Saturday, September 20, 2014

I love YOU!

Dear YOU, 

I have been contemplating writing this letter.  I was worried that I would write some long drawn out, sappy, tear soaked letter as my nerves get the best of me.  I feel like I have so much to say.  Let me start with this, for those of you who may not know or understand where this doomish sounding introduction.

On Monday morning, I report to Kenmore Mercy Hospital at 6am. About 4 months ago, an MRI revealed that I have s spinal tumor/mass inside my spinal cord that is resting on my spinal column and causing constant symptoms like numbness.  The surgery is 100% necessary to prevent further issues.  Without it, I will eventually be paralyzed.  With it, I run a 10% chance of paralysis or increased symptoms.  The odds are in my favor.  However, odd or no odds the FEAR is gripping.

Very simply, I love my life.  My biggest fear is that it won’t be the same after the surgery.  And on the off chance that something changes, I feel like I need to say something to everyone that I’ve ever come into contact with. That, is obviously, an impossible tasks.  But, I can at least say what’s in my heart and hope that on the other side of my surgery, my life will continue on its current path, rendering this whole letter totally unnecessary.

It goes without saying that if you are reading this, you care.  So thank you. I have tried to live my life by treating others as I would like to be treated.  This is a hard task.  As a woman (and even just as a human), it’s hard to not into give in societal habits like talking ill of others or being self-invested.  It’s often hard to give of yourself, even when you don’t have much, simply for the joy it brings to someone else.  I hope that each and every one of you have at least one memory of me that makes you smile.  If I made you laugh, that warms my heart. 

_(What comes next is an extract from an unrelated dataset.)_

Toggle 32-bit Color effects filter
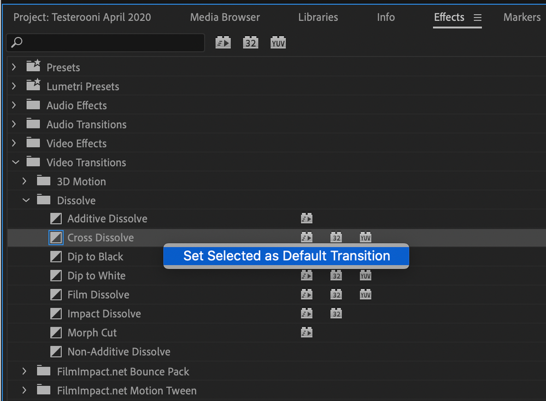The width and height of the screenshot is (546, 401). tap(250, 43)
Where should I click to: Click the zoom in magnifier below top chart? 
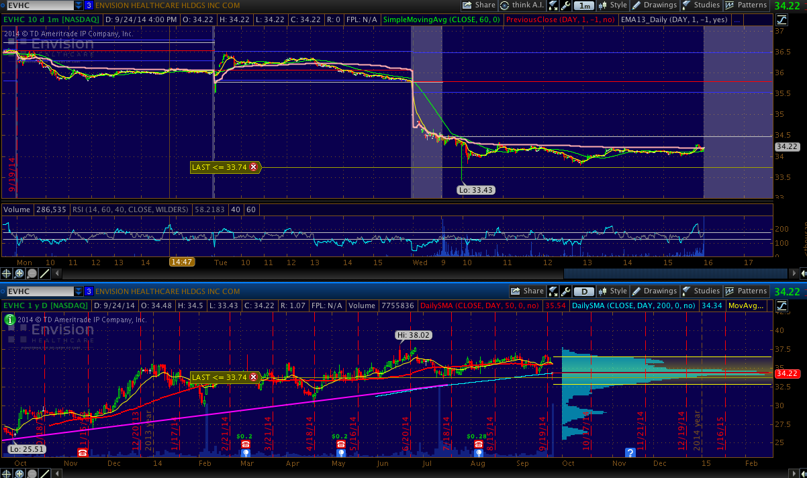(19, 273)
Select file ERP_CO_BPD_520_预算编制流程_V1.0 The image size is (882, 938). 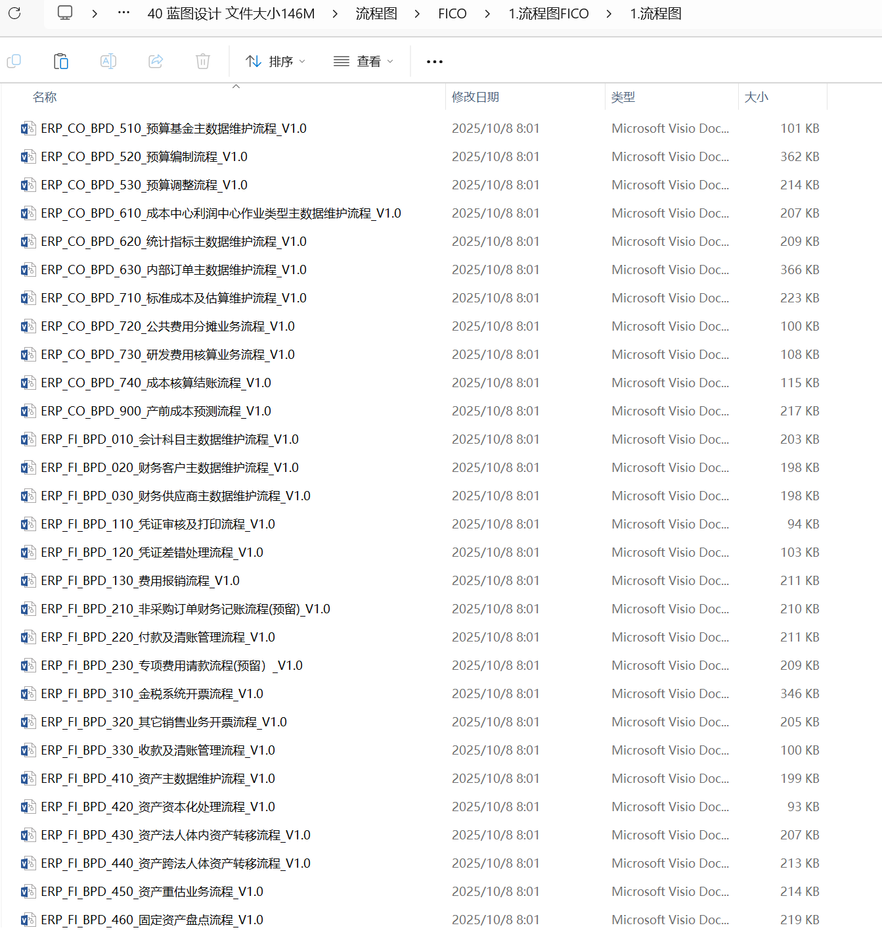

If I looked at my life as a movie, it has been a blockbuster. I have been so blessed to have an amazing ensemble of characters in my life, all perfectly casted at the right moments. It has been sound tracked by amazing music. It’s been full of wonderful dance scenes, great comedy and award winning drama. And I have been blessed to feel that I now understand that energy and spirit that has been in charge of writing the script along the way. 

In short, I am at peace.  That may sound dramatic but it shouldn’t be surprising for me to do anything without a flare of drama.  However, this surgery is serious and it is not without serious risk.  And even though my heart, spirit and soul feel at peace with it, I am still scared.  I am allowing doctors and medical professionals to hold my life and body in their hands. It is the single scariest and most difficult moment of letting go I will ever experience.  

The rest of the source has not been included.